# 🛠️ Week 5-6 · Notebook 08 · RAG Implementation Walkthrough

Build an end-to-end retrieval-augmented assistant for manufacturing maintenance knowledge using open-source tooling. We'll cover ingestion, chunking, embeddings, retrieval, grounded generation, and evaluation.

## 🎯 Learning Objectives
- Configure LangChain/Chroma primitives for chunking and vector search.
- Compose prompts that bind retrieved evidence with safety-conscious instructions.
- Evaluate retrieval + generation quality with manufacturing-specific metrics.
- Capture observability data (latency, citations, feedback) for continuous improvement.

## 🔄 Pipeline Overview
| Stage | Tooling | Key Decisions |
| --- | --- | --- |
| Ingest | File loaders / APIs | Metadata schema, access control |
| Chunk | `RecursiveCharacterTextSplitter` | Chunk size, overlap, separators |
| Embed | `sentence-transformers` | Model choice, normalization |
| Index | `Chroma`, `FAISS`, `PGVector` | Persistence, replication |
| Retrieve | Similarity search + re-rank | k value, filters |
| Generate | HF pipeline / Azure OpenAI | Prompt template, temperature |
| Evaluate | Custom harness | Accuracy, citation, latency |

In [None]:
from langchain.text_splitter import RecursiveCharacterTextSplitter
from langchain_community.embeddings import HuggingFaceEmbeddings
from langchain_community.vectorstores import Chroma
from transformers import pipeline
import pandas as pd

maintenance_docs = pd.DataFrame([
    {
        "doc_id": "press_maintenance.txt",
        "text": "Inspect ram alignment weekly. Replace hydraulic oil every 2000 hours. Verify lockout-tagout steps before servicing.",
    },
    {
        "doc_id": "conveyor_ops.txt",
        "text": "Monitor belt tension, adjust idlers quarterly, calibrate speed sensors after major maintenance.",
    },
    {
        "doc_id": "vision_sop.txt",
        "text": "Clean lenses daily, check lighting uniformity, rerun baseline calibration monthly for the vision system.",
    },
])

splitter = RecursiveCharacterTextSplitter(chunk_size=200, chunk_overlap=40, separators=["\n\n", ". ", " "])
records = []
for _, row in maintenance_docs.iterrows():
    for chunk in splitter.split_text(row.text):
        records.append({"source": row.doc_id, "text": chunk})
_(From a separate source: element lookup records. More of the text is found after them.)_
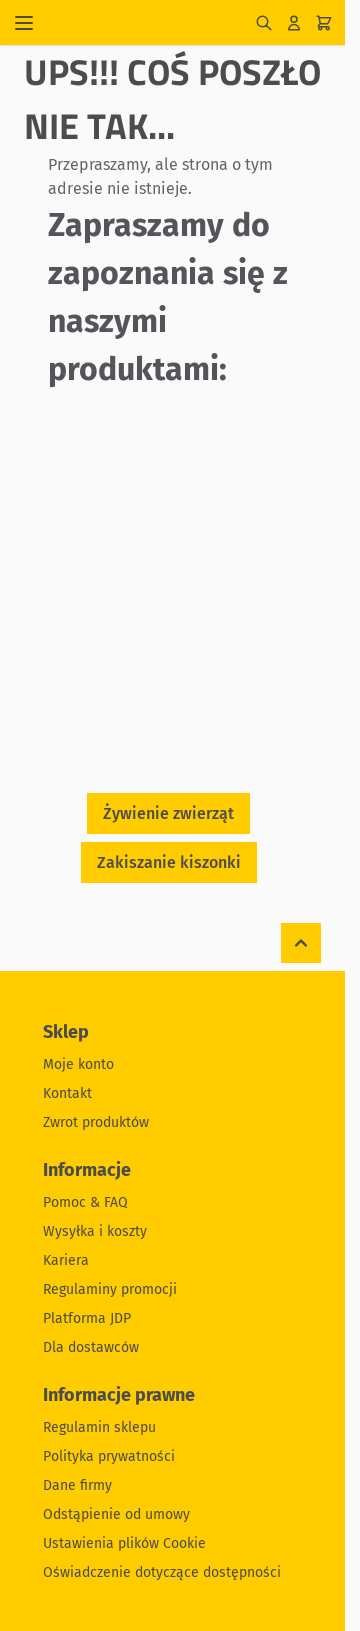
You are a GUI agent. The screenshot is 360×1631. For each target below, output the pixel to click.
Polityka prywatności (109, 1456)
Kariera (66, 1260)
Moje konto (78, 1064)
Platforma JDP (87, 1318)
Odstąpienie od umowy (116, 1514)
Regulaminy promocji (110, 1289)
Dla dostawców (91, 1347)
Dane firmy (77, 1485)
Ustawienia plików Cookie (124, 1543)
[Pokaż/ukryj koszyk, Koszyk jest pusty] (324, 23)
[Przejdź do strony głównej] (150, 22)
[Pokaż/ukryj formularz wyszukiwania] (264, 23)
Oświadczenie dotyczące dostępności (162, 1572)
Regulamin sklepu (99, 1427)
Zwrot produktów (96, 1122)
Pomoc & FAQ (85, 1202)
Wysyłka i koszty (95, 1231)
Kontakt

chunks = pd.DataFrame(records)
chunks.head()

In [None]:
embedding_fn = HuggingFaceEmbeddings(model_name="sentence-transformers/all-MiniLM-L6-v2")

vector_store = Chroma.from_texts(
    texts=chunks.text.tolist(),
    embedding=embedding_fn,
    metadatas=chunks.drop(columns="text").to_dict(orient="records"),
)

vector_store._collection.count()

In [None]:
def retrieve(query: str, k: int = 3):
    docs = vector_store.similarity_search(query, k=k)
    return pd.DataFrame(
        {
            "source": [doc.metadata["source"] for doc in docs],
            "snippet": [doc.page_content for doc in docs],
            "score": [round(doc.metadata.get("distance", 0.0), 3) if "distance" in doc.metadata else None],
        }
    )

query = "How often should hydraulic oil be replaced?"
retrieve(query)

In [None]:
generator = pipeline(
    "text-generation",
    model="tiiuae/falcon-7b-instruct",
    max_new_tokens=160,
    temperature=0.2,
)

retrieved_df = retrieve(query)

context = "\n".join(
    f"Source: {row.source}\n{row.snippet}" for _, row in retrieved_df.iterrows()
)

prompt = f"""
SYSTEM: You are a manufacturing maintenance assistant. Use only the context provided. Cite sources at the end of each sentence.
CONTEXT:
{context}

QUESTION: {query}
RESPONSE:
""".strip()

rag_answer = generator(prompt)[0]["generated_text"]
print(rag_answer)

## 📊 Retrieval Quality Checks
- Inspect top-k snippets for relevance and diversity.
- Track coverage of metadata (machine, shift, language) in retrieved results.
- Evaluate recall@k against a labelled question set.
- Compare similarity scores before/after domain-specific embedding fine-tuning.